Whereas his previous records were rather ambient or experimental, "Ages" marks the true arrival of melodies in Froese's music, however not always inspired. It also features the participation Klaus Krieger at drums and percussions, who will join TD the same year.

The first disc contains only a few good passages. "Metropolis" is inspired by the well-known Fritz Lang movie. The introduction has (very) slight reminiscences of "Clockwork Orange"'s theme. This peaceful track has some interesting ideas, but is unfortunately too long. Although also repetitive, the soft "Era Of The Slaves" is delicate and rather enjoyable. "Tropic Of Capricorn" is inspired by a book of Henry Miller. This massive melancholic suite suffers from the same drawbacks as the opener and does not justify its 21 minutes duration.

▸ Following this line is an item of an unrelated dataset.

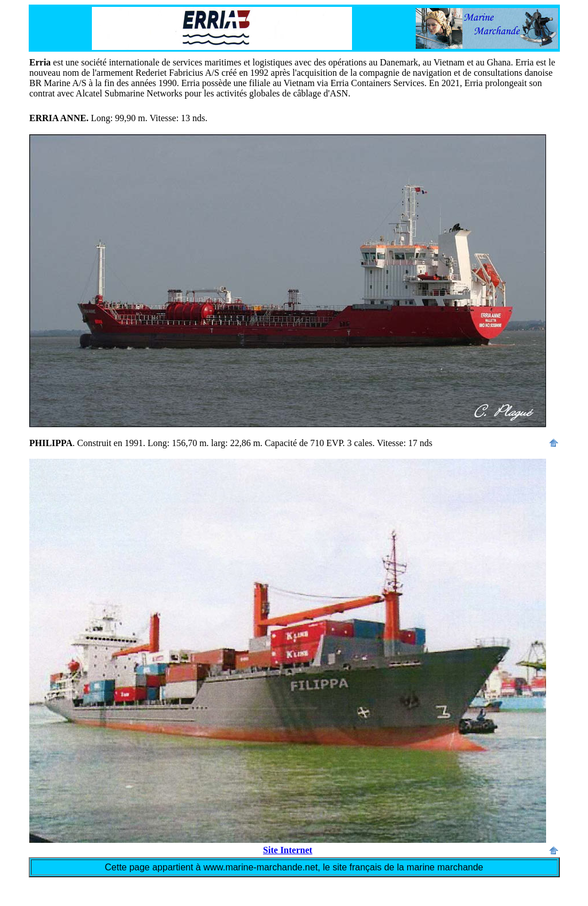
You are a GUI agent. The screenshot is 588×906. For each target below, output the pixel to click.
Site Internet (288, 850)
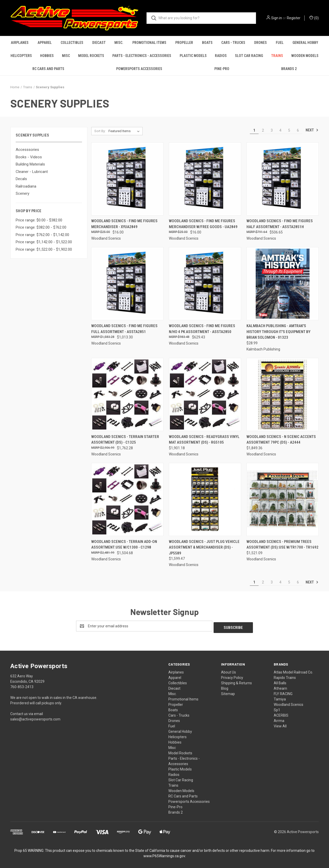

The second disc is better and more original. "Nights Of Automatic Women" features fast drumming coupled with a short minimalistic sequence, therefore prefiguring "Madrigal Meridian" in TD's next album, the controversial "Cyclone". Trippy. The slow and futuristic "Icarus" is also pleasant, while "Children's Deeper Study" possesses an unusual and intriguingly beautiful melody. Then comes the aerial "Ode To Granny A", soothing and relaxing. "Pizarro And Atahuallpa" may be the most surprising composition here, as it features exotic percussions and (kind of) spanish guitar.

The eight minutes bonus track "Golgatha And The Circle Closes" features cool spacey guitar playing.

Despite its title, this record did not aged very well and could have been shortened. Only double studio album and weakest 70's release from Edgar Froese, "Ages" is uneven and too long. This first melodic attempt will however be successfully refined and polished one year later, on his next opus "Stuntman".

Nonetheless, this personal solo effort remains a turning point in Edgar's discography, as it opens new electronic horizons.